There is another defect of the mind, which men call levity, which betrayeth also mobility in the spirits, but in excess. An example whereof is in them that in the midst of any serious discourse have their minds diverted to every little jest or witty observation; which maketh them depart from their discourse by a parenthesis, and from that parenthesis by another, till at length they either lose themselves, or make their narration like a dream, or some studied nonsense. The passion from whence this proceedeth is curiosity, but with too much equality and indifference; for when all things make equal impression and delight, they equally throng to be expressed.

The virtue opposite to this defect is gravity, or steadiness; in which the end being the great and master delight, directeth and keepeth in the way thereto all other thoughts.

The extremity of dullness is that natural folly which may be called stolidity; but the extreme of levity, though it be natural folly distinct from the other, and obvious to every man’s observation, I know not how to call it.
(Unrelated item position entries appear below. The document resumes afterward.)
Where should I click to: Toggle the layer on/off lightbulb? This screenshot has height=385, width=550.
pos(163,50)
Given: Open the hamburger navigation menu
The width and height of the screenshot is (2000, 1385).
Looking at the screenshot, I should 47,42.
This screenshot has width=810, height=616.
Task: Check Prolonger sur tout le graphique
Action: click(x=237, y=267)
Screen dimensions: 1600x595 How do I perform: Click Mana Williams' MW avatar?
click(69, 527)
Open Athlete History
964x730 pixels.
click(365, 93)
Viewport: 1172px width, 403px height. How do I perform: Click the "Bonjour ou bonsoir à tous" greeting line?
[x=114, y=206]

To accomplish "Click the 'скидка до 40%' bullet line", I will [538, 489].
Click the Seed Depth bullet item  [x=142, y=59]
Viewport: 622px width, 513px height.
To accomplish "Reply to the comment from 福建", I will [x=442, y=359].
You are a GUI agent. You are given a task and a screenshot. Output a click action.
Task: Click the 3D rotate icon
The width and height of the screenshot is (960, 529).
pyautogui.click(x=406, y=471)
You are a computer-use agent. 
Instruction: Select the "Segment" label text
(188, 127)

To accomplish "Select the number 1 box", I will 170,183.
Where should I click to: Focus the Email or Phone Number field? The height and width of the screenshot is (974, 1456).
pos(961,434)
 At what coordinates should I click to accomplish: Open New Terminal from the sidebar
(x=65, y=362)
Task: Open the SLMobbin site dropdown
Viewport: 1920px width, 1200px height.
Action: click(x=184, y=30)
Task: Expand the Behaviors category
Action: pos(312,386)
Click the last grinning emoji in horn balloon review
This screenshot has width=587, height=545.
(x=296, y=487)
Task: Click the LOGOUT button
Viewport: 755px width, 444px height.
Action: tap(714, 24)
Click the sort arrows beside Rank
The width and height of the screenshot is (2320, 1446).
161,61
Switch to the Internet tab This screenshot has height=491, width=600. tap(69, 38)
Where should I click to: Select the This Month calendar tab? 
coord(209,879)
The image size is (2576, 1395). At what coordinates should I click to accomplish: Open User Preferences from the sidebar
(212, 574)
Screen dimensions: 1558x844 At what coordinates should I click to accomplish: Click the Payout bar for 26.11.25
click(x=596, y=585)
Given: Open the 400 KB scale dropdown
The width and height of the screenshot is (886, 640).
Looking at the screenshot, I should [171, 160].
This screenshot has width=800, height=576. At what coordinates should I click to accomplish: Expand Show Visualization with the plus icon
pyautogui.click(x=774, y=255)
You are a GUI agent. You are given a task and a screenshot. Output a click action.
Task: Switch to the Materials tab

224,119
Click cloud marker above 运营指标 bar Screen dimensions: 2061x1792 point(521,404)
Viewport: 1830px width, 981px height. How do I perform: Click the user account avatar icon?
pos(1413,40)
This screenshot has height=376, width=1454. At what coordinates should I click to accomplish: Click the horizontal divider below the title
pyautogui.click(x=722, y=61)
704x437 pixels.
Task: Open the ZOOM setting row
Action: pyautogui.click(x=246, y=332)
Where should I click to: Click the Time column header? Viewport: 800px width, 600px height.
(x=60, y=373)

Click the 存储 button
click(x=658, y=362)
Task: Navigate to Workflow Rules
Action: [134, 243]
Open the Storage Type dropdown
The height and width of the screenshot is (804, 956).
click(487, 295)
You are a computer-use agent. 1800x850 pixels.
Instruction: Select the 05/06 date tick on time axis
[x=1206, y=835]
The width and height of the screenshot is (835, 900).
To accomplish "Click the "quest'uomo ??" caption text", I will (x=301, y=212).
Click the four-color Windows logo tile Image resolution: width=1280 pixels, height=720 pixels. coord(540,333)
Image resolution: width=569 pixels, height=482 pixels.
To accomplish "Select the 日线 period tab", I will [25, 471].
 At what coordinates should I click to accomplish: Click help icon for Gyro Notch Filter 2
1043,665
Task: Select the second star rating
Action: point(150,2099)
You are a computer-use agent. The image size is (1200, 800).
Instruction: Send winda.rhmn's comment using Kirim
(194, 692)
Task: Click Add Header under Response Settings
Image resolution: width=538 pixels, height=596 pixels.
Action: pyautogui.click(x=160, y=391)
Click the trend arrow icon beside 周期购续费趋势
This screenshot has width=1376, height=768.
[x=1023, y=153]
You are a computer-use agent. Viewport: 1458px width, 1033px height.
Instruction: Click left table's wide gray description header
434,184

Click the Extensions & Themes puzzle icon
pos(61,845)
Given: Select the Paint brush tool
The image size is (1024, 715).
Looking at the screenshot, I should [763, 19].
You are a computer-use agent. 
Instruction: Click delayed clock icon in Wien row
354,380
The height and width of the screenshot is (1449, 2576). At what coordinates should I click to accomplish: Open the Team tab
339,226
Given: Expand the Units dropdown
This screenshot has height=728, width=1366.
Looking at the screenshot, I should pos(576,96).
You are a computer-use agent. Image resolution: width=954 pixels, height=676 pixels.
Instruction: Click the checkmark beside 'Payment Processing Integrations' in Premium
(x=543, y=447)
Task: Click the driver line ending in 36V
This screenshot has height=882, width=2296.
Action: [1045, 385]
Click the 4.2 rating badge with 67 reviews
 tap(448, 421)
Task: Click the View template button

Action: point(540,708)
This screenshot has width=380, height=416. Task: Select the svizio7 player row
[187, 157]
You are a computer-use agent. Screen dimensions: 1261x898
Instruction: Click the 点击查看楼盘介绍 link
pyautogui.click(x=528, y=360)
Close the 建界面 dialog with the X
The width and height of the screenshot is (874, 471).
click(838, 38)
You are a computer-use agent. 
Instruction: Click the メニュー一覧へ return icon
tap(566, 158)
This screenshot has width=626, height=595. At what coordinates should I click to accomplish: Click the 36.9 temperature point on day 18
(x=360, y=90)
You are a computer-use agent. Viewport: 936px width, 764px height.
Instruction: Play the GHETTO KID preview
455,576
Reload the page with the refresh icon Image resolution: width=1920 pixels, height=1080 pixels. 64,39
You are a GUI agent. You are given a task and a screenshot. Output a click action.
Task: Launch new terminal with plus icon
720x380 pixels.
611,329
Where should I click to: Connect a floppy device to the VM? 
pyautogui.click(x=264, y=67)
There is a fault of the mind called by the Greeks amathia, which is indocibility, or difficulty in being taught; the which must needs arise from a false opinion that they know already the truth of what is called in question: for certainly men are not otherwise so unequal in capacity, as the evidence is unequal between what is taught by the mathematicians and what is commonly discoursed of in other books; and therefore if the minds of men were all of white paper, they would almost equally be disposed to acknowledge whatsoever should be in right method and by right ratiocination delivered to them. But when men have once acquiesced in untrue opinions, and registered them as authentical records in their minds, it is no less impossible to speak intelligibly to such men than to write legibly upon a paper already scribbled over. The immediate cause therefore of indocibility is prejudice; and of prejudice, false opinion of our own knowledge.

Another and a principal defect of the mind is that which men call madness; which appeareth to be nothing else but some imagination of some such predominacy above the rest, that we have no passion but from it: and this conception is nothing else but excessive vain-glory, or vain dejection; which is most probable by these examples following, which proceed in appearance every one of them from pride, or some dejection of mind. As first, we have had the example of one that preached in Cheapside from a cart there, instead of a pulpit, that he himself was Christ, which was spiritual pride or madness. We have had also divers examples of learned madness, in which men have manifestly been distracted upon any occasion that hath put them in remembrance of their own ability. Amongst the learned men may be remembered (I think also) those that determine of the time of the world’s end, and other such the points of prophecy. And the gallant madness of Don Quixote is nothing else but an expression of such height of vain-glory as reading of romance may produce in pusillanimous men. Also rage, and madness of love, are but great indignations of them in whose brains is predominant contempt from their enemies or their mistresses. And the pride taken in form and behavior hath made divers men run mad, and to be so accounted, under the name of fantastic.

And as these are the examples of extremities, so also are there examples too many of the degrees, which may therefore be well accounted follies: as it is a degree of the first for a man, without certain evidence, to think himself to be inspired, or to have any other effect of God’s holy spirit than other godly men have; of the second, for a man continually to speak his mind in a cento of other men’s Greek or Latin sentences; of the third, much of the present gallantry in love and duel. Of rage, a degree is malice; and of fantastic madness, affectation.

As the former examples exhibit to us madness and the degrees thereof, proceeding from the excess of self-opinion, so also there be other examples of madness and the degrees thereof, proceeding from too much vain fear and dejection; as in those melancholy men that have imagined themselves brittle as glass, or have had some other like imagination: and degrees hereof are all those exorbitant and causeless fears which we commonly observe in melancholy persons.